Germplasm improvement has also contributed to improved diets through Quality Protein Maize (QPM), containing more lysine and tryptophan, which is being disseminated in Africa, in particular in Ghana. Quality Protein Maize is used for weaning diets and in poultry and pig feed. Normal maize protein is deficient in these two essential amino acids, which can be supplemented by consuming milk, meat or beans. As the latter option is often not within the reach of poor families, Quality Protein Maize can improve the health of people and livestock. Consumer preference for relatively soft grain maize has contributed to the success of Quality Protein Maize in Ghana (CIMMYT, 2002). Quality improvement of grains with respect to specific characteristics should be balanced with the possible trade-offs in terms of yield, disease and pest resistance and consumer acceptability.
Various initiatives are underway to increase the nutritive value of food crops, including high-iron beans, high-betacarotene maize, high-iron rice, high-vitamin A or golden rice and orange-flesh sweet potato in the Biofortification Challenge Program of the cgiar (CGIAR, 2002).
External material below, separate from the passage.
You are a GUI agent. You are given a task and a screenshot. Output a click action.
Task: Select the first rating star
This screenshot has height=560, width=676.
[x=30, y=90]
Various agronomic measures can improve the nutritive value of some food crops. Application of zinc to the soil increases grain zinc content in cereal crops by a factor of two to three, depending on species and crop genotype. Application of zinc and phosphorus led to increased yield and also increased the amino acids methionine and lysine in wheat grains in Bangladesh (Graham et al.,1999).
Medicinal plants are emerging as medical aids for health maintenance all over the world. The global market for medicinal plants is expected to grow considerably in the coming decade. Europe accounts for the largest part of this market. So conservation and propagation of medicinal plants in farms and parks is required. Besides the impact on local health care and nutrition, cash crops of pharmaceutical and nutriceutical plants can have a positive impact on creation of jobs and local capacity building, such as it has happened in Brazil, Morocco and South Africa.